(Records)

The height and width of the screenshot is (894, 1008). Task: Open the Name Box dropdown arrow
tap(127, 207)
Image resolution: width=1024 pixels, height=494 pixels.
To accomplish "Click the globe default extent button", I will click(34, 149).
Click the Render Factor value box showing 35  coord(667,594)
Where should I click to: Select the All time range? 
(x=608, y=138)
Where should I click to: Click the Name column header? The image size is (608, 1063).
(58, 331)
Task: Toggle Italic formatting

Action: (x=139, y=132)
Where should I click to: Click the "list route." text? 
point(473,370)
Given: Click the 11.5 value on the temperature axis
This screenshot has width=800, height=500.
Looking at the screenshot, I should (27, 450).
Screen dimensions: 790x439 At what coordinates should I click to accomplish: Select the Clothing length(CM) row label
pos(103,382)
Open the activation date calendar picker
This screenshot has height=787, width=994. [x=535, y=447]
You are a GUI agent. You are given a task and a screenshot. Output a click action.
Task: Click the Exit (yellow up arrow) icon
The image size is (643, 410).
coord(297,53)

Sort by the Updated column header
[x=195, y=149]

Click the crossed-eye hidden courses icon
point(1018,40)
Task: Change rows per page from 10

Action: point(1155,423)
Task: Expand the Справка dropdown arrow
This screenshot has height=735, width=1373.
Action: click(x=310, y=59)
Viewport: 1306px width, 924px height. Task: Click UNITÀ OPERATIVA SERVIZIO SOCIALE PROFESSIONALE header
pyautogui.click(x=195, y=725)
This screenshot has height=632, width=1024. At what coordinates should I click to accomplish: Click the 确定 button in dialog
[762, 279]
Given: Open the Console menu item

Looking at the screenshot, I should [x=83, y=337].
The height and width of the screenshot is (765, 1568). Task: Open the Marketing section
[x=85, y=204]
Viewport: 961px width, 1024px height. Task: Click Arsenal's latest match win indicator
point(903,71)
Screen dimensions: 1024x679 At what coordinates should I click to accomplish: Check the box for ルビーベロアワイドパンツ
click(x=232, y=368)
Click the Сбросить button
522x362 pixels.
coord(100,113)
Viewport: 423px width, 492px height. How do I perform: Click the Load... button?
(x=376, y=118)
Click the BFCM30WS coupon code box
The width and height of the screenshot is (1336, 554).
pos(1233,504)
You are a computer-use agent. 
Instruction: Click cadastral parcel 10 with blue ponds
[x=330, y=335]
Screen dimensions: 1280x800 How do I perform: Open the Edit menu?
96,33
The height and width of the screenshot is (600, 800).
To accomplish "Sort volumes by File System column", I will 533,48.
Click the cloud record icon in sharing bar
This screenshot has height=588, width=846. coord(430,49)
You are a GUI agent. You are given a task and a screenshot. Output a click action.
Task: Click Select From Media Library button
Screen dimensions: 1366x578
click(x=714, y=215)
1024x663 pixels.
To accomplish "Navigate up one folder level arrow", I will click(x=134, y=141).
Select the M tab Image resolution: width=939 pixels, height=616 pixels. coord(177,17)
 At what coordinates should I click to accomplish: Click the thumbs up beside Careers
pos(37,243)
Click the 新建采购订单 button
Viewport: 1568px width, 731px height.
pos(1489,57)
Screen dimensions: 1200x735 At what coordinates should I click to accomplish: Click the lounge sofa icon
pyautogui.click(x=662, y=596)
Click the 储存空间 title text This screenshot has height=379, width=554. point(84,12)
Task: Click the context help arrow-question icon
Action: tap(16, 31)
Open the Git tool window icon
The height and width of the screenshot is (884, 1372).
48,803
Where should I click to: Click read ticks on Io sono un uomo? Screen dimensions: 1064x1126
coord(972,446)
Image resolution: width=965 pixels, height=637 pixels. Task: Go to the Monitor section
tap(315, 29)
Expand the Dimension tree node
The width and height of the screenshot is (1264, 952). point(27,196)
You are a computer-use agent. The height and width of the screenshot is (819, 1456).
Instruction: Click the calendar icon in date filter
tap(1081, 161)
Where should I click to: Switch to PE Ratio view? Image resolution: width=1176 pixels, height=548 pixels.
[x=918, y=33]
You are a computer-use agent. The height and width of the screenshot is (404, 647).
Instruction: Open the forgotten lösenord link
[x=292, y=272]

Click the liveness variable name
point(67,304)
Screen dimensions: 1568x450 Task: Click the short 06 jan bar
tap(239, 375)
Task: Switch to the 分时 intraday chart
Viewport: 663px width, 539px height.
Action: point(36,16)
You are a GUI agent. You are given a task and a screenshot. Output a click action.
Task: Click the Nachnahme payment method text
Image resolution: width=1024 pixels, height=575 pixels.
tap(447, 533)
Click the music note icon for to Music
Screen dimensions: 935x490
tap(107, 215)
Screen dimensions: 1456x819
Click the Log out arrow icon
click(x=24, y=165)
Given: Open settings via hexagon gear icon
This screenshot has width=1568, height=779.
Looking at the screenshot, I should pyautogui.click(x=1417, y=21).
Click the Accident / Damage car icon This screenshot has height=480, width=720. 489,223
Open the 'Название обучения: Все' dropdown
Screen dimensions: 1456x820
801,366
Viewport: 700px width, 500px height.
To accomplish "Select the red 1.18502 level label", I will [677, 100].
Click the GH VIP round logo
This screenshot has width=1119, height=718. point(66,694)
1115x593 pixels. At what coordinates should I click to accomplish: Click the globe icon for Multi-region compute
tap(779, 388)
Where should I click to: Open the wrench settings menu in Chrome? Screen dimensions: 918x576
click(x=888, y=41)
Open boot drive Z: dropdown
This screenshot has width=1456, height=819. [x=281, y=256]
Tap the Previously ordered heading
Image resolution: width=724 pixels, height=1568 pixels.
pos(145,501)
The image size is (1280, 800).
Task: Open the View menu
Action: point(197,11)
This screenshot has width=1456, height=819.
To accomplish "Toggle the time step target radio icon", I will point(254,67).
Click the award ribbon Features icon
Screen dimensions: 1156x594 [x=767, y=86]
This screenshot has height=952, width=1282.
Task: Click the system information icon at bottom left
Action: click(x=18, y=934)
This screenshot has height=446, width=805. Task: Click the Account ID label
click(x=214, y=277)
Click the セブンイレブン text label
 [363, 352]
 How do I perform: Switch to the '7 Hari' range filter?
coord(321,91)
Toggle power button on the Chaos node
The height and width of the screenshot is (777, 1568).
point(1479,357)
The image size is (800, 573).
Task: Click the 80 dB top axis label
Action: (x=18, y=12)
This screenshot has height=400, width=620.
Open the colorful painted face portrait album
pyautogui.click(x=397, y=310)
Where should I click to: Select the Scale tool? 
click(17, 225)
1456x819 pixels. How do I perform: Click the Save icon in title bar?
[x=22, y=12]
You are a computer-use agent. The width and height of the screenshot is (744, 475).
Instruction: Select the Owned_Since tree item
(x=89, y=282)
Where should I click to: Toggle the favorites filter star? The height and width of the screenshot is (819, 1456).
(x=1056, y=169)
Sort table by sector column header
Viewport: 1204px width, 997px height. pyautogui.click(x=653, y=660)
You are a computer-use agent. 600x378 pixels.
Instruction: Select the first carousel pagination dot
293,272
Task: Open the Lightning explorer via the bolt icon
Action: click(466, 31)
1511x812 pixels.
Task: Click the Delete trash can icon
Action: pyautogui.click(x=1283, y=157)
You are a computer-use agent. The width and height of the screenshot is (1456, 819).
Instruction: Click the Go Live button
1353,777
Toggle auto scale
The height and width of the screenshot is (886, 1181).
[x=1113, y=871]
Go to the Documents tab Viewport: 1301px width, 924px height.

_WHAT THE TASK REQUIRES_. Copy out word for word the lines of the material between the line holding "Viewport: 961px width, 1024px" and the line holding "coord(100,113)", both of those lines included.

_SOLUTION TO THIS TASK_.
Viewport: 961px width, 1024px height. Task: Click Arsenal's latest match win indicator
point(903,71)
Screen dimensions: 1024x679 At what coordinates should I click to accomplish: Check the box for ルビーベロアワイドパンツ
click(x=232, y=368)
Click the Сбросить button
522x362 pixels.
coord(100,113)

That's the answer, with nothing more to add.